→ DIRECTIONS
Repeat the entries that appear below, exactly as they are given.

^^^^^^^^

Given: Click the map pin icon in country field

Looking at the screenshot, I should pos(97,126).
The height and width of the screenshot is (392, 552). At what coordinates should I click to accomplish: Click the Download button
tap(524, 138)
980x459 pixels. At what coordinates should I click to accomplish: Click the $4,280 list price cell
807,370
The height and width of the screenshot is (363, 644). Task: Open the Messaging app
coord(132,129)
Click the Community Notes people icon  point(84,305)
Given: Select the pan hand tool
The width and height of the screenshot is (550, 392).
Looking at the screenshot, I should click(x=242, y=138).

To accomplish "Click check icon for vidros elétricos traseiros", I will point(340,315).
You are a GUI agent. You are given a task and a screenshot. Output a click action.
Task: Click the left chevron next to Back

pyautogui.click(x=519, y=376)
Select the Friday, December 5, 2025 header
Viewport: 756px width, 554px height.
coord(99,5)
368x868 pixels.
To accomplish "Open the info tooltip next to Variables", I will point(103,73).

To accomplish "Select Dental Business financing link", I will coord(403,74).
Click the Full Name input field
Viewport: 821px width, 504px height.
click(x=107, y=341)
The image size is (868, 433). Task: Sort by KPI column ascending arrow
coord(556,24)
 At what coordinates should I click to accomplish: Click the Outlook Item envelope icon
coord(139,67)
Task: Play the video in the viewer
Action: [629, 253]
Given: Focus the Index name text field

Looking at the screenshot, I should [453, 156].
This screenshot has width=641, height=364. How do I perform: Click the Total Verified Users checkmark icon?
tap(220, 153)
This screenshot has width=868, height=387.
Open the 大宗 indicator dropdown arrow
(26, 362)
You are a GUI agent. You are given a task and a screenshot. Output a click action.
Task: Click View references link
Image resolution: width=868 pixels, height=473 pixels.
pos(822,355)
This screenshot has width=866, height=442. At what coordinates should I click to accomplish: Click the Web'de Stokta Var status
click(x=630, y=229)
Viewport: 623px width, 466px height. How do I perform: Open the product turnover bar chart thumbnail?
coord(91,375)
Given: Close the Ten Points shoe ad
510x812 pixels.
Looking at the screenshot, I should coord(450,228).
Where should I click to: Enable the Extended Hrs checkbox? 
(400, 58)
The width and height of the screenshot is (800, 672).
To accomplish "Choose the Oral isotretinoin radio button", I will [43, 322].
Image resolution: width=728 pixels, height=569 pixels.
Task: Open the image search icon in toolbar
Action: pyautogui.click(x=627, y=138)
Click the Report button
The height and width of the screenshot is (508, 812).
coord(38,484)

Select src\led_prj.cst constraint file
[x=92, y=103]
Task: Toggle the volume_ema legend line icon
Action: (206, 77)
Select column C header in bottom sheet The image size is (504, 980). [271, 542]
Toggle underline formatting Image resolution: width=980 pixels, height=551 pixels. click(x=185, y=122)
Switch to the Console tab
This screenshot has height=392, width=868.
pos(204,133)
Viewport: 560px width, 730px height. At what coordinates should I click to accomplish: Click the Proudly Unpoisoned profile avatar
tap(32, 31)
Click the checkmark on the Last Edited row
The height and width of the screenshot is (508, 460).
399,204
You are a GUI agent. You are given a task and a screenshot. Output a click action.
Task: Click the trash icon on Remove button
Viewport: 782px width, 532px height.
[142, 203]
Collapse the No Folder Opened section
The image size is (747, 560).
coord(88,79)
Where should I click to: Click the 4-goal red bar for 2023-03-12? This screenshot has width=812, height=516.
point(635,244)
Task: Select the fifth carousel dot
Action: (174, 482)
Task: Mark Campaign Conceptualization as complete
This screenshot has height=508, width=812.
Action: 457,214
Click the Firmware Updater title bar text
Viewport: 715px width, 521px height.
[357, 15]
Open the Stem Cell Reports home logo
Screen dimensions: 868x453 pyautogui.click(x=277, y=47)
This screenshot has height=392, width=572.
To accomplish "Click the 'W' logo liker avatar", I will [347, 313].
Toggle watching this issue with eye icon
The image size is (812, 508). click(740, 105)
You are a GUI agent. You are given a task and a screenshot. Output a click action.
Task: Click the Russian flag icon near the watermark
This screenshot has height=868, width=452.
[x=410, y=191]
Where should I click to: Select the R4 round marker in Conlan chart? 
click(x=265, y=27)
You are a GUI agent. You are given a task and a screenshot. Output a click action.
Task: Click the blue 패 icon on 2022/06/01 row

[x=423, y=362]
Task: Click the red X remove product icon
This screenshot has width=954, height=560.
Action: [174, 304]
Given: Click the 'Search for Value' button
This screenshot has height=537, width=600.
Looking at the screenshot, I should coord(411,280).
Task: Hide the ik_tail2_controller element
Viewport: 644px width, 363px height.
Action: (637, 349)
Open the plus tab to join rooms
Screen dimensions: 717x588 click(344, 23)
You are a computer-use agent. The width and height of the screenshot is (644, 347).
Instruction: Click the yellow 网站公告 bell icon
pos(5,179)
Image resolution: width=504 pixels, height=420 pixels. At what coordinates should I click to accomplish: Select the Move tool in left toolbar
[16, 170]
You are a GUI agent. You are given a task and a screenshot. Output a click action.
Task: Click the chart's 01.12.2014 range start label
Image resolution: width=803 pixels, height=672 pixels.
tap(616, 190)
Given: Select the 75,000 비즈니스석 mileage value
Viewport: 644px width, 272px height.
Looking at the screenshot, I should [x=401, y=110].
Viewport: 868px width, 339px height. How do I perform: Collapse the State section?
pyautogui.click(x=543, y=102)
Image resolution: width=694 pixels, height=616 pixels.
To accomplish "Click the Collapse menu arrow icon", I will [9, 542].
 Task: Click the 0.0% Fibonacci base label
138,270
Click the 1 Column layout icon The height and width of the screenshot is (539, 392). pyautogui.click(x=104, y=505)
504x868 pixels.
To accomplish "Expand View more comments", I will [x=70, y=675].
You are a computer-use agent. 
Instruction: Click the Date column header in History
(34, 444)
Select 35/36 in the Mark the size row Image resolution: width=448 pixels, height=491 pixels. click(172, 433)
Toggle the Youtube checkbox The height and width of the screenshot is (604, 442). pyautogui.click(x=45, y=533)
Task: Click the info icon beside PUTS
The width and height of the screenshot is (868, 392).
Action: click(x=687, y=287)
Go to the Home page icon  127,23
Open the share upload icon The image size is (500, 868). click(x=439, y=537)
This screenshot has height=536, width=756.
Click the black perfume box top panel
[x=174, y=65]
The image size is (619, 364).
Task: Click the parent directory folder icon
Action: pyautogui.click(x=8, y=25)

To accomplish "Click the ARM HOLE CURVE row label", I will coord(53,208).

^^^^^^^^

→ WRITTEN SOLUTION
Given: Click the map pin icon in country field

Looking at the screenshot, I should pos(97,126).
The height and width of the screenshot is (392, 552). At what coordinates should I click to accomplish: Click the Download button
tap(524, 138)
980x459 pixels. At what coordinates should I click to accomplish: Click the $4,280 list price cell
807,370
The height and width of the screenshot is (363, 644). Task: Open the Messaging app
coord(132,129)
Click the Community Notes people icon  point(84,305)
Given: Select the pan hand tool
The width and height of the screenshot is (550, 392).
Looking at the screenshot, I should click(x=242, y=138).

To accomplish "Click check icon for vidros elétricos traseiros", I will point(340,315).
You are a GUI agent. You are given a task and a screenshot. Output a click action.
Task: Click the left chevron next to Back

pyautogui.click(x=519, y=376)
Select the Friday, December 5, 2025 header
Viewport: 756px width, 554px height.
coord(99,5)
368x868 pixels.
To accomplish "Open the info tooltip next to Variables", I will point(103,73).

To accomplish "Select Dental Business financing link", I will coord(403,74).
Click the Full Name input field
Viewport: 821px width, 504px height.
click(x=107, y=341)
The image size is (868, 433). Task: Sort by KPI column ascending arrow
coord(556,24)
 At what coordinates should I click to accomplish: Click the Outlook Item envelope icon
coord(139,67)
Task: Play the video in the viewer
Action: [629, 253]
Given: Focus the Index name text field

Looking at the screenshot, I should [453, 156].
This screenshot has width=641, height=364. How do I perform: Click the Total Verified Users checkmark icon?
tap(220, 153)
This screenshot has width=868, height=387.
Open the 大宗 indicator dropdown arrow
(26, 362)
You are a GUI agent. You are given a task and a screenshot. Output a click action.
Task: Click View references link
Image resolution: width=868 pixels, height=473 pixels.
pos(822,355)
This screenshot has width=866, height=442. At what coordinates should I click to accomplish: Click the Web'de Stokta Var status
click(x=630, y=229)
Viewport: 623px width, 466px height. How do I perform: Open the product turnover bar chart thumbnail?
coord(91,375)
Given: Close the Ten Points shoe ad
510x812 pixels.
Looking at the screenshot, I should coord(450,228).
Where should I click to: Enable the Extended Hrs checkbox? 
(400, 58)
The width and height of the screenshot is (800, 672).
To accomplish "Choose the Oral isotretinoin radio button", I will [43, 322].
Image resolution: width=728 pixels, height=569 pixels.
Task: Open the image search icon in toolbar
Action: pyautogui.click(x=627, y=138)
Click the Report button
The height and width of the screenshot is (508, 812).
coord(38,484)

Select src\led_prj.cst constraint file
[x=92, y=103]
Task: Toggle the volume_ema legend line icon
Action: (206, 77)
Select column C header in bottom sheet The image size is (504, 980). [271, 542]
Toggle underline formatting Image resolution: width=980 pixels, height=551 pixels. click(x=185, y=122)
Switch to the Console tab
This screenshot has height=392, width=868.
pos(204,133)
Viewport: 560px width, 730px height. At what coordinates should I click to accomplish: Click the Proudly Unpoisoned profile avatar
tap(32, 31)
Click the checkmark on the Last Edited row
The height and width of the screenshot is (508, 460).
399,204
You are a GUI agent. You are given a task and a screenshot. Output a click action.
Task: Click the trash icon on Remove button
Viewport: 782px width, 532px height.
[142, 203]
Collapse the No Folder Opened section
The image size is (747, 560).
coord(88,79)
Where should I click to: Click the 4-goal red bar for 2023-03-12? This screenshot has width=812, height=516.
point(635,244)
Task: Select the fifth carousel dot
Action: (174, 482)
Task: Mark Campaign Conceptualization as complete
This screenshot has height=508, width=812.
Action: 457,214
Click the Firmware Updater title bar text
Viewport: 715px width, 521px height.
[357, 15]
Open the Stem Cell Reports home logo
Screen dimensions: 868x453 pyautogui.click(x=277, y=47)
This screenshot has height=392, width=572.
To accomplish "Click the 'W' logo liker avatar", I will [347, 313].
Toggle watching this issue with eye icon
The image size is (812, 508). click(740, 105)
You are a GUI agent. You are given a task and a screenshot. Output a click action.
Task: Click the Russian flag icon near the watermark
This screenshot has height=868, width=452.
[x=410, y=191]
Where should I click to: Select the R4 round marker in Conlan chart? 
click(x=265, y=27)
You are a GUI agent. You are given a task and a screenshot. Output a click action.
Task: Click the blue 패 icon on 2022/06/01 row

[x=423, y=362]
Task: Click the red X remove product icon
This screenshot has width=954, height=560.
Action: [174, 304]
Given: Click the 'Search for Value' button
This screenshot has height=537, width=600.
Looking at the screenshot, I should coord(411,280).
Task: Hide the ik_tail2_controller element
Viewport: 644px width, 363px height.
Action: (637, 349)
Open the plus tab to join rooms
Screen dimensions: 717x588 click(344, 23)
You are a computer-use agent. The width and height of the screenshot is (644, 347).
Instruction: Click the yellow 网站公告 bell icon
pos(5,179)
Image resolution: width=504 pixels, height=420 pixels. At what coordinates should I click to accomplish: Select the Move tool in left toolbar
[16, 170]
You are a GUI agent. You are given a task and a screenshot. Output a click action.
Task: Click the chart's 01.12.2014 range start label
Image resolution: width=803 pixels, height=672 pixels.
tap(616, 190)
Given: Select the 75,000 비즈니스석 mileage value
Viewport: 644px width, 272px height.
Looking at the screenshot, I should [x=401, y=110].
Viewport: 868px width, 339px height. How do I perform: Collapse the State section?
pyautogui.click(x=543, y=102)
Image resolution: width=694 pixels, height=616 pixels.
To accomplish "Click the Collapse menu arrow icon", I will [9, 542].
 Task: Click the 0.0% Fibonacci base label
138,270
Click the 1 Column layout icon The height and width of the screenshot is (539, 392). pyautogui.click(x=104, y=505)
504x868 pixels.
To accomplish "Expand View more comments", I will [x=70, y=675].
You are a computer-use agent. 
Instruction: Click the Date column header in History
(34, 444)
Select 35/36 in the Mark the size row Image resolution: width=448 pixels, height=491 pixels. click(172, 433)
Toggle the Youtube checkbox The height and width of the screenshot is (604, 442). pyautogui.click(x=45, y=533)
Task: Click the info icon beside PUTS
The width and height of the screenshot is (868, 392).
Action: click(x=687, y=287)
Go to the Home page icon  127,23
Open the share upload icon The image size is (500, 868). click(x=439, y=537)
This screenshot has height=536, width=756.
Click the black perfume box top panel
[x=174, y=65]
The image size is (619, 364).
Task: Click the parent directory folder icon
Action: pyautogui.click(x=8, y=25)

To accomplish "Click the ARM HOLE CURVE row label", I will coord(53,208).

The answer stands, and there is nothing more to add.